ACTION ITEM:
The lines from the one containing "The width and" to the end of the entries, both included, are what you need to transcribe exactly, without pictures and without anything else.

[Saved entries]
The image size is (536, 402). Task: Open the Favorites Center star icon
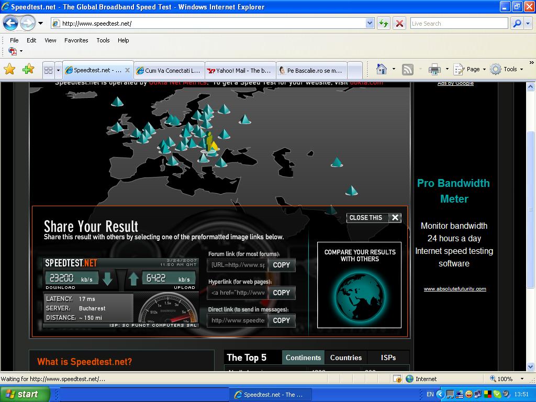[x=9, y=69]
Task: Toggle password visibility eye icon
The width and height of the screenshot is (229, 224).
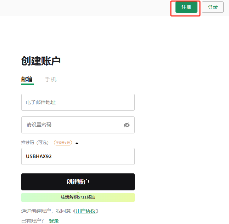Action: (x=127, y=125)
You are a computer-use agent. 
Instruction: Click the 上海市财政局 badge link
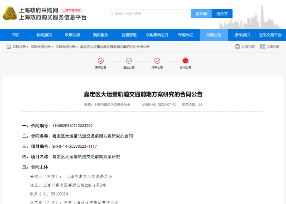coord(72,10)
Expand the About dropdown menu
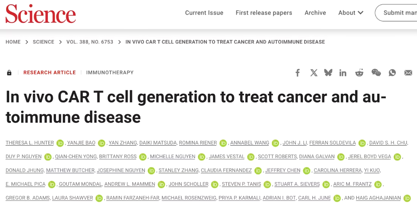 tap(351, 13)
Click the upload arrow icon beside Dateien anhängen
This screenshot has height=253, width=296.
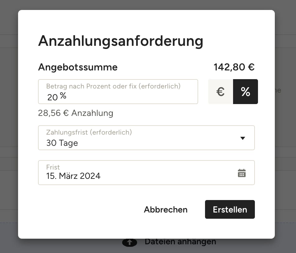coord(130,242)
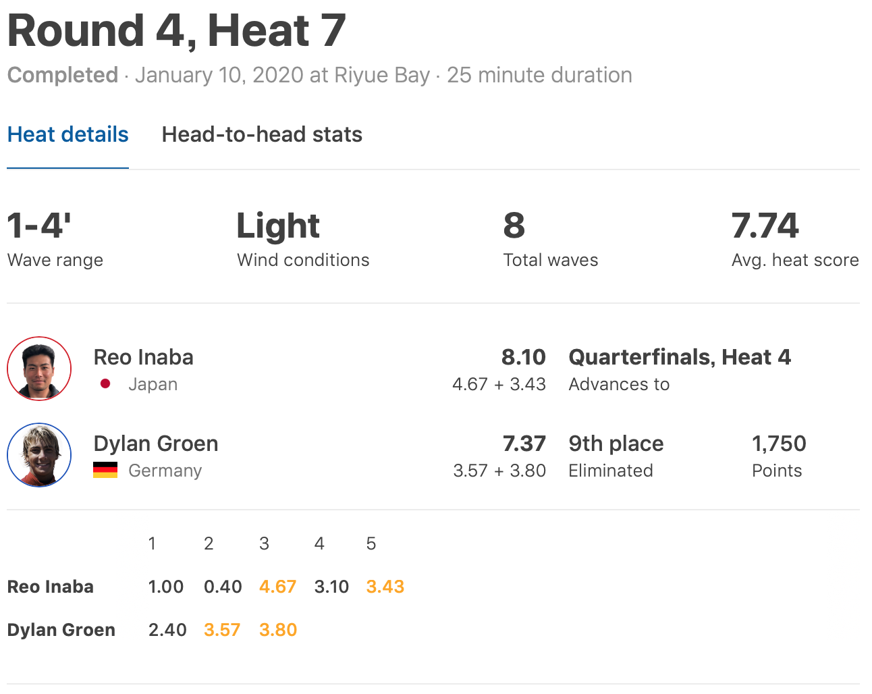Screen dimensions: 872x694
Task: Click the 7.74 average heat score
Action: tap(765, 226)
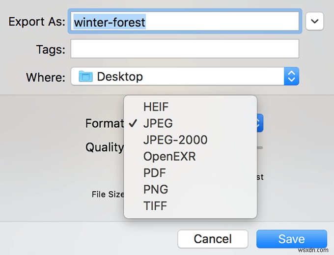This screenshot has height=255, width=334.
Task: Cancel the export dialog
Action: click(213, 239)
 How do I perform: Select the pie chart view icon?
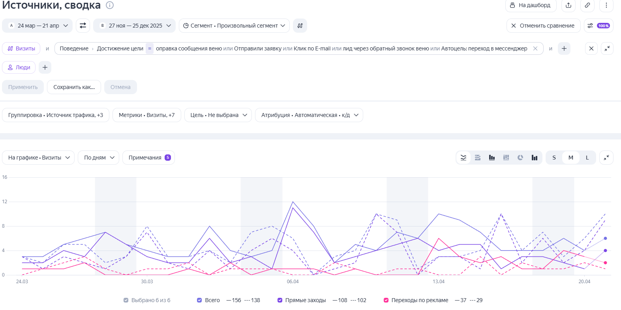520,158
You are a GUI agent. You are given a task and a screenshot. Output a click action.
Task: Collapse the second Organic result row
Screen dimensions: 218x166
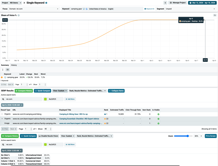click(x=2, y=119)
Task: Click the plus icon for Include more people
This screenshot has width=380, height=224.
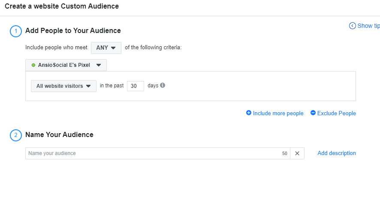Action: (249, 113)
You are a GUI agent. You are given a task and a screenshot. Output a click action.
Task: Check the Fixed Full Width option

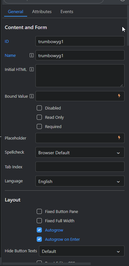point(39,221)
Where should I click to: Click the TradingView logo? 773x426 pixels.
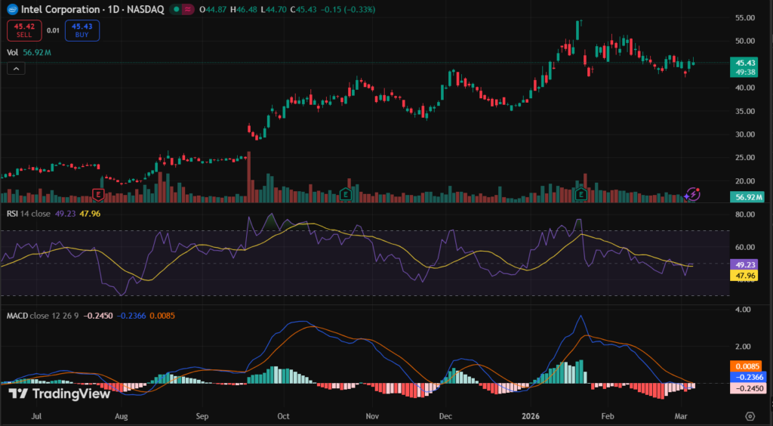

RESULT:
The width and height of the screenshot is (229, 224).
Action: (x=127, y=125)
You are a computer-use agent. 
Instruction: Click the 上海市财政局 badge link
coord(72,10)
Expand the About dropdown menu
 tap(351, 13)
Click the upload arrow icon beside Dateien anhängen
This screenshot has height=253, width=296.
coord(130,242)
Screen dimensions: 872x694
Task: Click the 7.74 average heat score
Action: tap(765, 226)
This screenshot has height=255, width=334.
Task: Cancel the export dialog
Action: click(213, 239)
 How do I perform: Select the pie chart view icon?
520,158
You are a GUI agent. You are given a task and a screenshot. Output a click action.
Task: Collapse the second Organic result row
Screen dimensions: 218x166
click(x=2, y=119)
Task: Click the plus icon for Include more people
This screenshot has width=380, height=224.
Action: (249, 113)
You are a GUI agent. You are given a task and a screenshot. Output a click action.
Task: Check the Fixed Full Width option

point(39,221)
Where should I click to: Click the TradingView logo? 773x426 pixels.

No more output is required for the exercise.